Tuesday 20 February 2018

Household debt: nothing to worry about?

The ratio of Canadian households' debt to their disposable income has risen inexorably over the past several years.  This is in sharp contrast to other developed countries, including the US, which saw rising debt burdens in the wake of the financial crisis but have since experienced net paydowns of debt.  Everyone from the lowliest financial blogger, through the Bank of Canada all the way up to the OECD and IMF, has warned repeatedly of the risks that the debt burden poses to the economy.

In today's Toronto Star, business columnist David Olive tries to argue that there is nothing to worry about here.  And he's not alone: a recent study from National Bank Financial also made the case that the risks have been overstated -- indeed, they argue that in the aggregate, Canadian households' finances are actually quite conservative.  Some of the numbers that Olive uses are from that piece of research.  Are Olive and NBF right? Let's take a look, focusing primarily on the David Olive piece*.

Olive's primary reason for not worrying about debt is that the relevant authorities, including the Bank of Canada and various levels of government, have been aware of the emerging problem for years and have been taking steps to head it off.  This is true, at least to the extent that the indebtedness problem is housing-related.  Both the Province of BC (in 2016) and Ontario (in 2017) took steps to cool the overheated markets in their major cities (Vancouver and Toronto, respectively), and these steps seem to have had the desired effect. At the national level, the government has been acting for several years to enforce tighter lending standards; at the start of this year, stress-testing for new mortgages was extended even to borrowers who were not looking for mortgage insurance.
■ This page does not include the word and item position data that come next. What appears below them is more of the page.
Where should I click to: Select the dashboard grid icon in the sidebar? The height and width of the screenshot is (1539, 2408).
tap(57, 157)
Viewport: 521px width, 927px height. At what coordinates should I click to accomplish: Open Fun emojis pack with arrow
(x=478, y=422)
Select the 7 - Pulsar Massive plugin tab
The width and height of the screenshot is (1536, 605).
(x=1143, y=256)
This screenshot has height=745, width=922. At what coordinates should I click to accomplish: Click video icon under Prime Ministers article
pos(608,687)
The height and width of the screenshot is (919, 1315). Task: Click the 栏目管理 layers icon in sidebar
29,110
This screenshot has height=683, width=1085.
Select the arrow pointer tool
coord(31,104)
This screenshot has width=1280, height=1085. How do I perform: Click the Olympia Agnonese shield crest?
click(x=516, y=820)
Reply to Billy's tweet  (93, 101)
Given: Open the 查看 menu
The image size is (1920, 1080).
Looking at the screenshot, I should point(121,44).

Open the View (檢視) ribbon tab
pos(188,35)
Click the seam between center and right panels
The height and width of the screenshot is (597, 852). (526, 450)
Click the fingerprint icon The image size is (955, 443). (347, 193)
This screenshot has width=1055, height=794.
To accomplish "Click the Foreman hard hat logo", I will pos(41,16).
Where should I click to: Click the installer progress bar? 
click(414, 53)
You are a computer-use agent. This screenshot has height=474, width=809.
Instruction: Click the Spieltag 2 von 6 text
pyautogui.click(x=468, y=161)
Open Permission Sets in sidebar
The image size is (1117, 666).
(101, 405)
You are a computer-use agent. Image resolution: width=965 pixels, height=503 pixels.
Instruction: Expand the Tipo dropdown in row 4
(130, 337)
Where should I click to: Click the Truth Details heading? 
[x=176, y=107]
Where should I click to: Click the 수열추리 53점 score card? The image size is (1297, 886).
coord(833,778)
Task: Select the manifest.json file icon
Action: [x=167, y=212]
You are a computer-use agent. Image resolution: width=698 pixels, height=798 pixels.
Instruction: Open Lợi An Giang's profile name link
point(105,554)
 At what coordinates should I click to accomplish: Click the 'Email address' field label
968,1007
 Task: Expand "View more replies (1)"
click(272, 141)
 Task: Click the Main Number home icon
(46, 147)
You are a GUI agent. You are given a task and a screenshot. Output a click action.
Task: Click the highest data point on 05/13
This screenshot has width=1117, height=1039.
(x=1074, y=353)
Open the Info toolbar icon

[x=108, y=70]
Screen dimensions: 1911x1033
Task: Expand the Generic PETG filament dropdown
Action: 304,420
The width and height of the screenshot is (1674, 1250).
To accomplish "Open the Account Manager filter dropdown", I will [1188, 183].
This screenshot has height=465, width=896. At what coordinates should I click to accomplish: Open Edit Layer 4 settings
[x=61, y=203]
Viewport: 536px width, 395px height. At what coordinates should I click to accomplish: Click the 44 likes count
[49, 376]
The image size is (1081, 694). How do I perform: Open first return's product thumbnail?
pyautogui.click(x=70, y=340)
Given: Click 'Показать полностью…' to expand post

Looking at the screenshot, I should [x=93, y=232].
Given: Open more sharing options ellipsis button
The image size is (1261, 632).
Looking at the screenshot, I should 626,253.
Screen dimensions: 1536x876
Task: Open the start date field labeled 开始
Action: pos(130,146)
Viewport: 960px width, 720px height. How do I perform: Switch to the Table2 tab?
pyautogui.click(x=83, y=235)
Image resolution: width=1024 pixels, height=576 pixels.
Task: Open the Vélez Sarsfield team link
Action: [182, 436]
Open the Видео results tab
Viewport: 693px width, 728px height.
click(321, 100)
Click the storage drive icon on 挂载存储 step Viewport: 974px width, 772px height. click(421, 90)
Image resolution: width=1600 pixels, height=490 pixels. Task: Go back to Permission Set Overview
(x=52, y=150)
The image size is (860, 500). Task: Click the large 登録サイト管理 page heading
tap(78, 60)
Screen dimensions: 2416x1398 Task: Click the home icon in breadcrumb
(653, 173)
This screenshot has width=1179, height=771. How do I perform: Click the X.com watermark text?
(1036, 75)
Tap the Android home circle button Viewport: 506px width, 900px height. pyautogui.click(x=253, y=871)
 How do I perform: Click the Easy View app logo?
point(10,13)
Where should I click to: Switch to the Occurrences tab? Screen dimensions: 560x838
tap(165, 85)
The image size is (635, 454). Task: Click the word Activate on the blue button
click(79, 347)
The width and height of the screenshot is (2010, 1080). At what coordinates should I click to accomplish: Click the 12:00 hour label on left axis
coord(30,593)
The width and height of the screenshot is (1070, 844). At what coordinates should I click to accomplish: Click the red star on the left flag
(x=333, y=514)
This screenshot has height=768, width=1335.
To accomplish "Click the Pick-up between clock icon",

This is all well and good, but as Olive admits, the household debt/disposable income now stands at 171 percent.  Olive claims as mitigation the fact that half of households report having no debt at all, but since the quoted ratio includes all households including the debt-free, it follows that the ratio for those who actually have debt is in fact much higher.  Indeed, StatsCan reported late last year that for low-income households, which by definition are the least able to afford to carry debt, the ratio is an ugly 333 percent. 

Separate reports have shown that the number of such ultra-high debt households has been rising steadily.  The percentage of households reporting that they would be unable to meet their obligations if they missed even one paycheck has also been rising, although the surveys that produce these reports may not be as scientific as StatsCan or Bank of Canada data.  In any case, while Olive may be correct to assert that a personal insolvency crisis is "not in the cards", the number at risk is undoubtedly high enough to represent a major social crisis if the worst were ever to occur.  Olive's suggestion that higher minimum wages will alleviate the problem seems Pollyannaish, not least because the minimum wage increase at the start of the year only applied in Ontario. 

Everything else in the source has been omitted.